The Humanism of Yunus Emre
Yunus Emre is undoubtedly one of the greatest humanist of all time. Viewing the concept of the ancient humanistic thought, we see how the philosophers of the time put humanity at the center and used it as the measure for everything. They saw all people as being related both to nature and to each other. They exalted a virtuous life. Furthermore, they believed people could find God through love. These thoughts, however, were an accumulation of the philosophical thoughts that culminated in the Neo-Platonists. Yunus Emre’s philosophy, on the other hand, is both more systematic and comprehensive.
The humanism of Emre was original. There are undoubtedly many philosophies that trust, that glorify man, and that make love the reason for humanity’s existence. Ever since early mythology, such thoughts have continued to add new light and beauty to an already colorful and beautiful painting.
Yunus Emre’s humanism is more productive and manifold when compared to that of his contemporaries. Humanism and renaissance enlighten humanity’s position on Earth. These are people who, in their everyday lives, are concrete and real but with feelings and creativity of their own.
The humanism of Yunis Emre has a systematic structure that is deep and broad in its scope. Like all the Islamic mystics, he knew the Quran and its apparent and hidden meanings. He knew the Islamic classics, the ancient legends, and Indian, Persian and Greek mythology, making use of it all in his poetry. He used the syllabic and aruz meters proficiently. He stated that he had a madrasa training, and he attended Rumi’s discussions and learned from him.
Emre’s thoughts are a conceptual whole. Humanity’s existence, its position in relationship to God, the unity of man–universe–God, living on Earth as virtuous people, the universality of love, the unity of 72 nations: All these are in harmony with each other. Emre is no different from the other philosophers who set up systems, but Emre’s system is as comprehensive and consistent as that of Plato.

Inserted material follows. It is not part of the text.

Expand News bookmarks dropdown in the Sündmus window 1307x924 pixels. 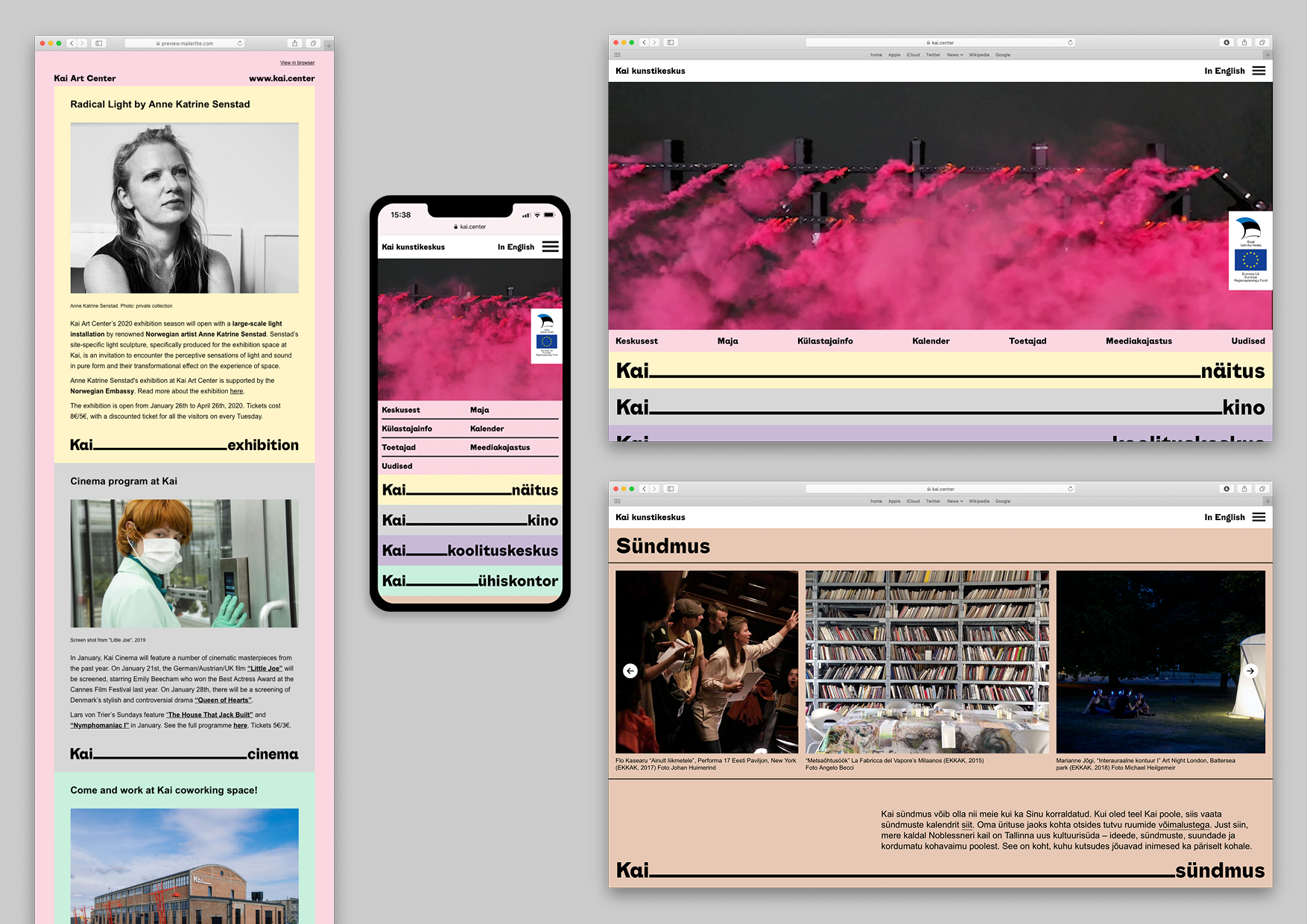(955, 501)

Emre’s verses are loaded with philosophical musings, yet they are easily comprehended. He concisely and clearly expressed thoughts that would normally be hard to comprehend and require a lengthy explanation. In his expression, there is simplicity and beauty.

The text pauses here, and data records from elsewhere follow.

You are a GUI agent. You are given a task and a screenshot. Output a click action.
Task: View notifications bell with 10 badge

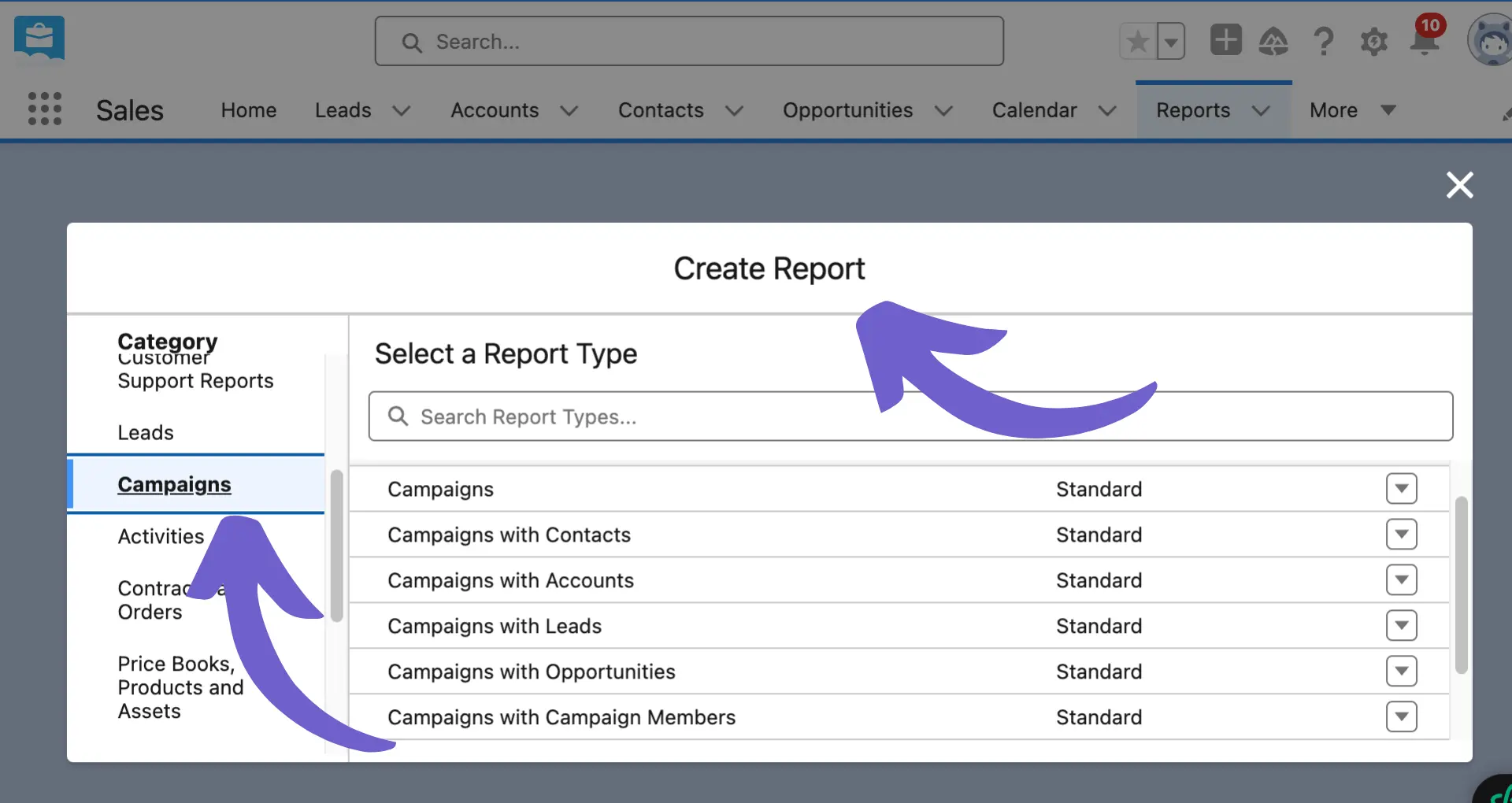[1425, 41]
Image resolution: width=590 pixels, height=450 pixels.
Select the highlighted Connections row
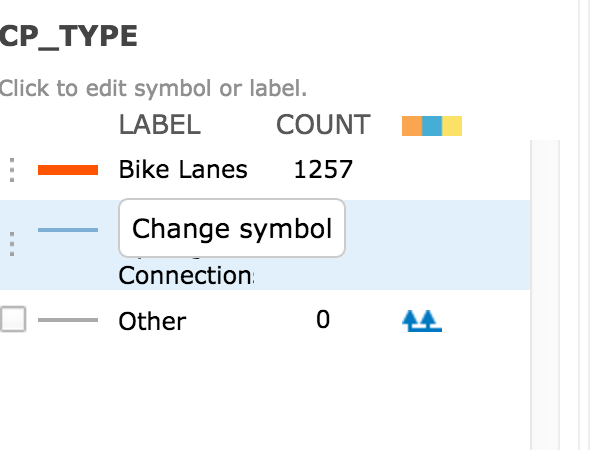265,245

Maybe this is what distinguishes Emre from the other mystics. Using the fluency and striking effect of poetry, Emre summarizes what Rumi said:
“I took shape in flesh and bones…And came into sight as Yunus…”

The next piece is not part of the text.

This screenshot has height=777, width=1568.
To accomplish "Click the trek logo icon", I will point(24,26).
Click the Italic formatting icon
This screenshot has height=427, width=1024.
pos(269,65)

Emre was an ardent observer of the mystical tradition. He was a continuation of the O Cüneyd-iBağdadi, Hallac-i Mansur, Ibn Arabi, and Rumi and Haci Bektash traditions. It would be a mistake to assume he was close to either Rumi or to Haci Bektaş, both of who were his contemporaries. He matured within the spheres of both these mystics, and it’s possible to strengthen this inference by citing the similarities in the teachings and sayings of these three great mystics.
Furthermore, it would also be misleading to say Rumi was closer to the public and Haci Bektaş was closer to the Palace. These three great wise men—Emre, Rumi and Haci Bektaş—were three streams that all sprang from the same mountain and flowed into to the same sea. Where they came from and where they travelled to was the same. This holds true for all mystics. Regardless of when or where they lived, they have all talked the same language, which stems from the same soul.
Emre’s humanism developed within the social and political conditions of his time. The turbulent times that started with Emperor Giyasettin II’s defeat to the Mongols lasted all through his 82-year life. Invasions, looting, internal conflicts, lies, backstabbing, hunger, and heavy taxes afflicted the masses. Emre’s love of humanity, his glorification of virtuous behavior, and his plea for unity gained a different outlook in such an environment.
Emre was not just a mystic struggling to reach God. He opposed injustice, tyranny and lies. He always stood by the right and the just. He wouldn’t have been such a favorite with the people if he hadn’t been like this. He would not have been the symbol of virtue, love, and peace that he has been for centuries. Had he not been a poet of the people, he would have been forgotten long ago. Emre’s humanism was primarily a reaction to his time. This fact, however, cannot overshadow how universal he was.
Emre’s man is both a simple man in practical life and also an ideal model, the perfect man. One can only mature, see reality, and enter the path of love together with the perfect man. Renaissance humanism wasn’t as tolerant to all men, religions, and languages as Emre’s was. This humanism, with its focus on individualism, could not reach the same universal measure.
Emre changed from a poor slave, worshipping God out of fear, to an honorable man. Before the creation of the universe and before life, man as a soul, or as a designed image, was with God. He will once again be with God after passing through the Earth–bridge. He will be with The Beloved, and thus Yunus places man, being loaded with eternal Godly qualities, in the highest and the most respected position in the universe.
No humanist has ever exalted man as Emre did. He has all the qualities that can make him a good guide for contemporary humanists.
Emre’s love embraces the entire universe and shines light on all people, even today.